Invité du WTF Podcast, lundi 17 février, le réalisateur de 36 ans, qui a décroché dix nominations aux Oscars pour sa fresque de 3h35 sur l’envers du rêve Américain, a révélé connaître des difficultés financières. Le film a déjà rapporté plus de 31 millions de dollars au box-office mondial.
Le succès de The Brutalist ne permettrait pas encore à Brady Corbet de vivre confortablement. Invité du WTF Podcast , lundi 17 février, le réalisateur de 36 ans, qui a décroché dix nominations aux Oscars pour sa fresque de 3h35 sur l’envers du rêve Américain, a révélé connaître des difficultés financières. En pleine course pour les différentes récompenses cinématographiques dans lesquelles il est nommé, le cinéaste affirme que les gagne-pain se font rares à cause des tournées promotionnelles interminables pour lesquelles il ne serait pas payé.

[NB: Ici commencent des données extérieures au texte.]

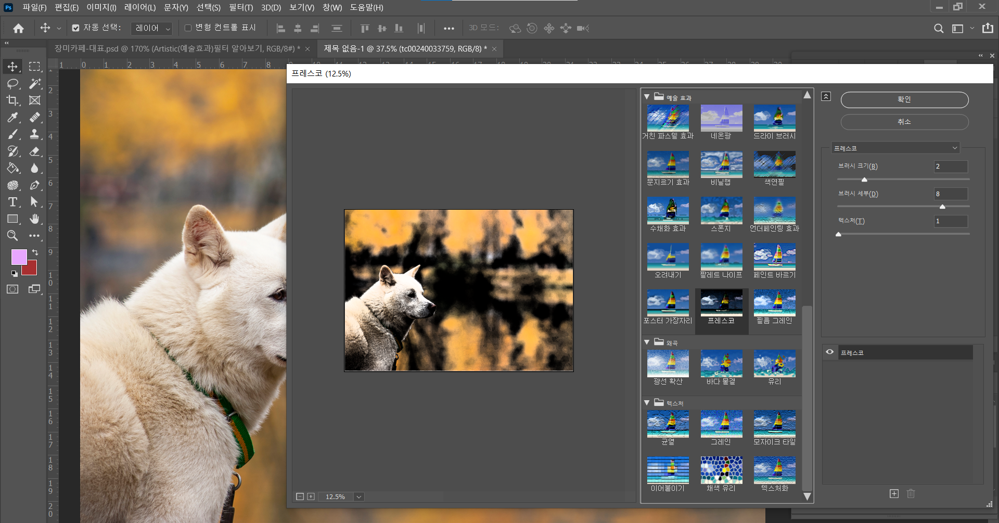Select the Hand tool
The image size is (999, 523).
pyautogui.click(x=34, y=219)
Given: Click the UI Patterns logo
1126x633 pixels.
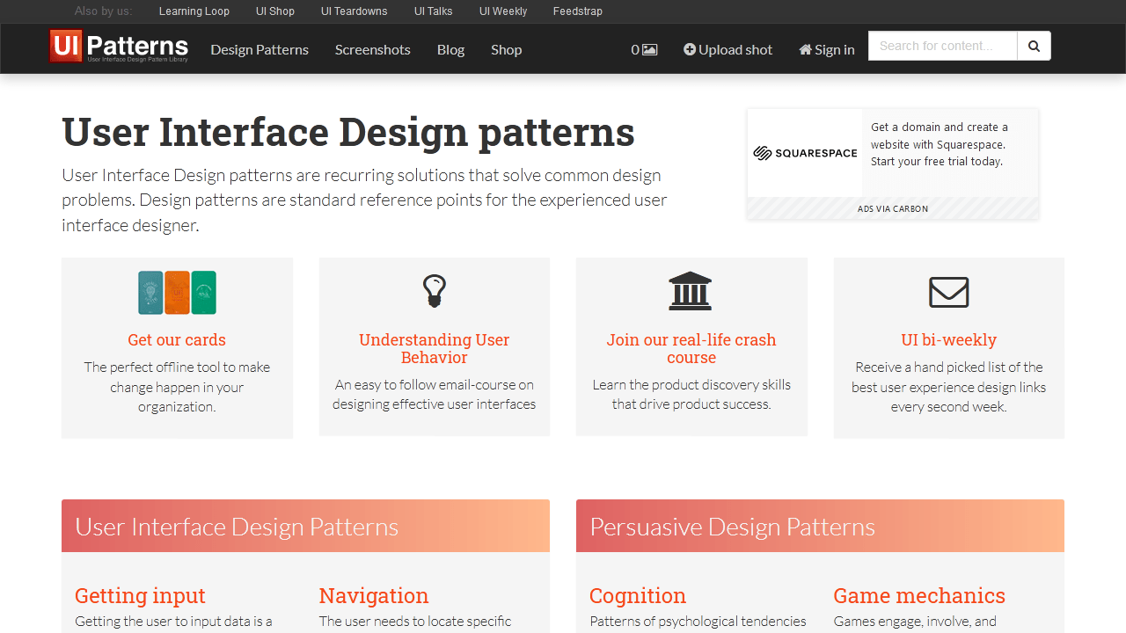Looking at the screenshot, I should [119, 47].
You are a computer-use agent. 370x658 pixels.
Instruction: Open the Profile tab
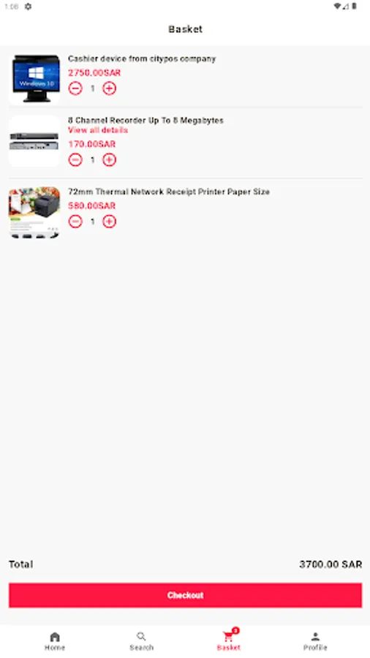click(x=315, y=641)
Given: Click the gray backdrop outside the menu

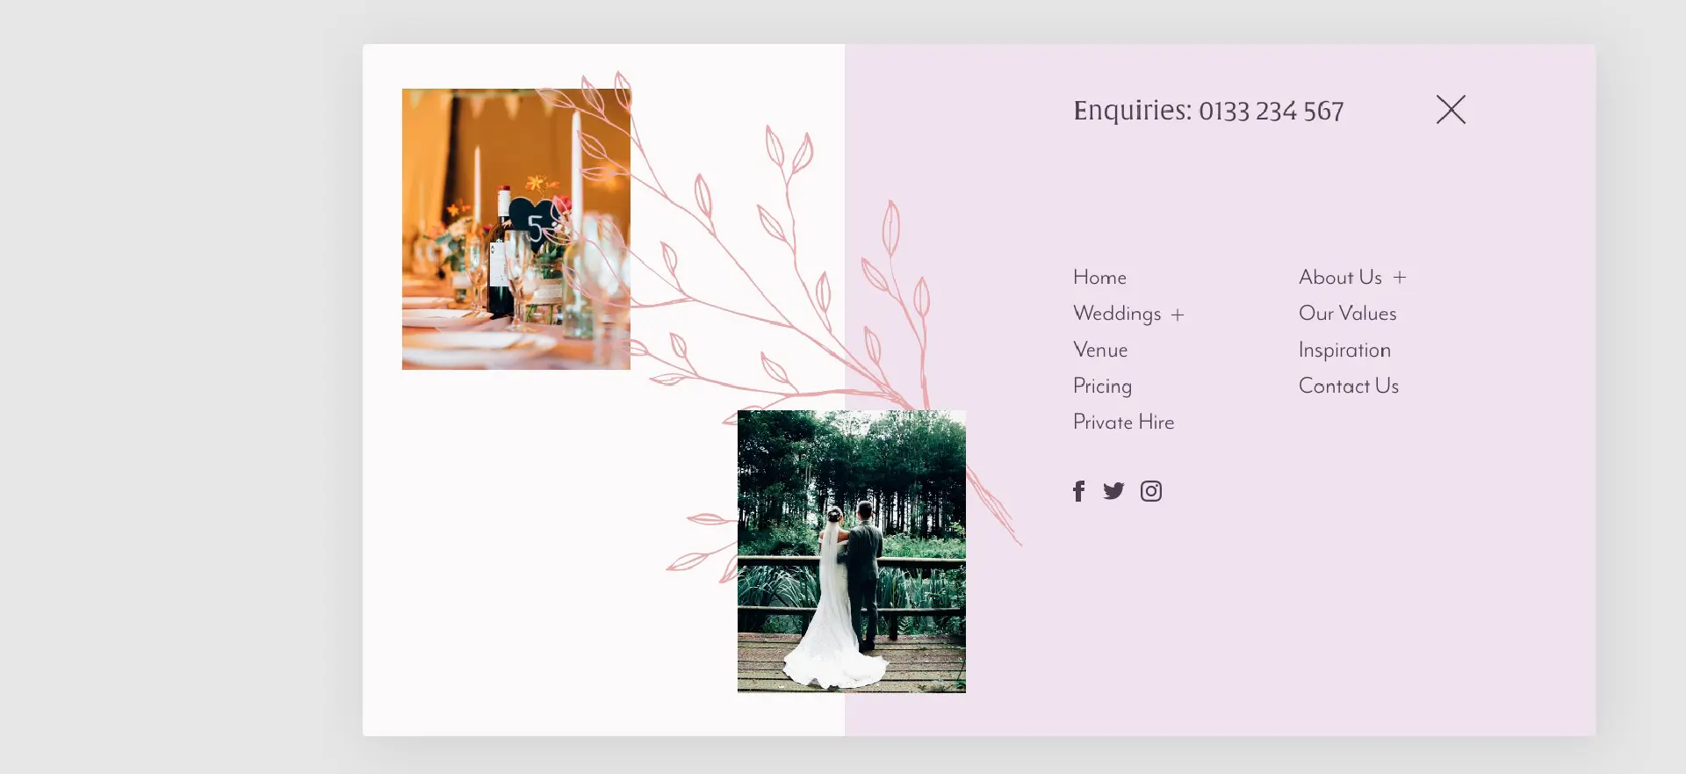Looking at the screenshot, I should point(176,387).
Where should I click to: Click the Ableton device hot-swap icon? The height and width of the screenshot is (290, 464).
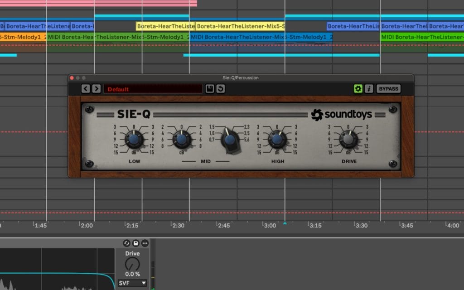coord(126,243)
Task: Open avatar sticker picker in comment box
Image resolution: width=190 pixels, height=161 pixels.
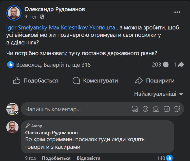Action: point(135,109)
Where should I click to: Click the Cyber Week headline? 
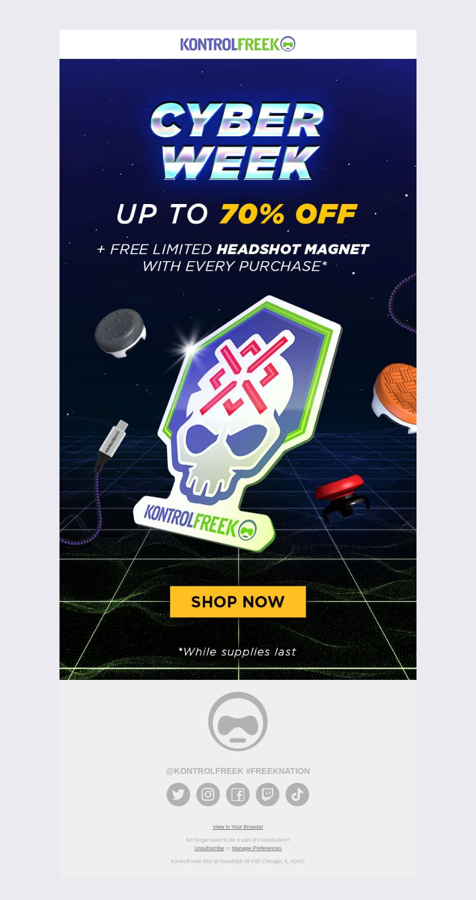(238, 140)
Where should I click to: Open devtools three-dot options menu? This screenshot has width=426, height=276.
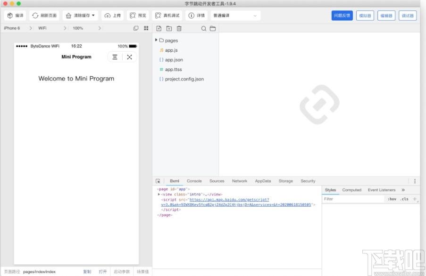(415, 181)
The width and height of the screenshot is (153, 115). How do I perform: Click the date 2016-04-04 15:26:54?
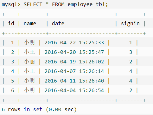point(74,90)
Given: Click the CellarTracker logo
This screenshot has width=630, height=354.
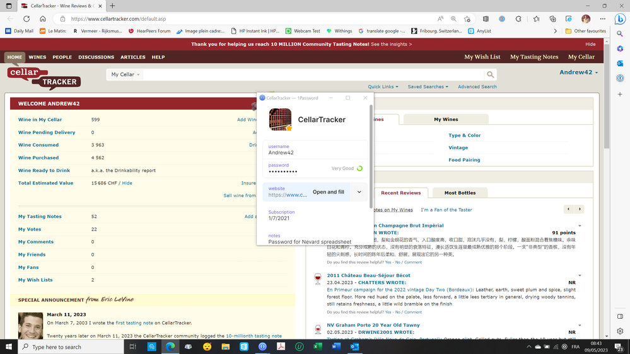Looking at the screenshot, I should tap(44, 77).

« J’ai réalisé trois publicités au Portugal, c’est la première fois depuis des années que je me fais de l’argent », déclare Brady Corbet à Marc Maron, le présentateur du podcast WTF. Le réalisateur et sa femme, Mona Fastvold, avec qui il travaille, auraient gagné « zéro dollar sur leurs deux derniers films ». Leur dernier salaire remonterait à 2022, ajoute le cinéaste, qui préfère travaillé en dehors des méthodes de travail des studios traditionnels, rappelle Variety . « Nous avons dû nous contenter d’un salaire qui date d’il y a trois ans. » Brady Corbet regrette que les cinéastes ne soient pas payés lors des tournées promotionnelles de films, qui peuvent être très longues.
Des tournées non rémunérées et épuisantes
« Notre film a été présenté en septembre. Cela fait donc six mois que j’en fais la promotion. Et je n’ai gagné aucun revenu parce que je n’ai pas le temps d’aller travailler. Je ne peux même pas accepter un travail d’auteur en ce moment », déplore-t-il, détaillant son emploi du temps très sportif. « Je travaille sept jours sur sept. Nous sommes toujours en voyage, je travaille même le week-end. Je n’ai pas eu de jours de repos depuis Noël et encore, je n’avais eu que quatre jours.»
Et Brady Corbet affirme ne pas être le seul dans cette situation. « J’ai parlé à plusieurs réalisateurs qui ont leur film nommé cette année et qui ne peuvent pas payer leur loyer. C’est une réalité », affirme le cinéaste. The Brutalist, qui retrace pendant 30 ans la vie de l’architecte visionnaire hongrois László Tóth, fuyant l’Europe d’après-guerre pour reconstruire sa vie aux États-Unis, a déjà rapporté 31, 1 millions de dollars au box-office mondial, rapporte The Guardian. Le film a coûté environ dix millions de dollars.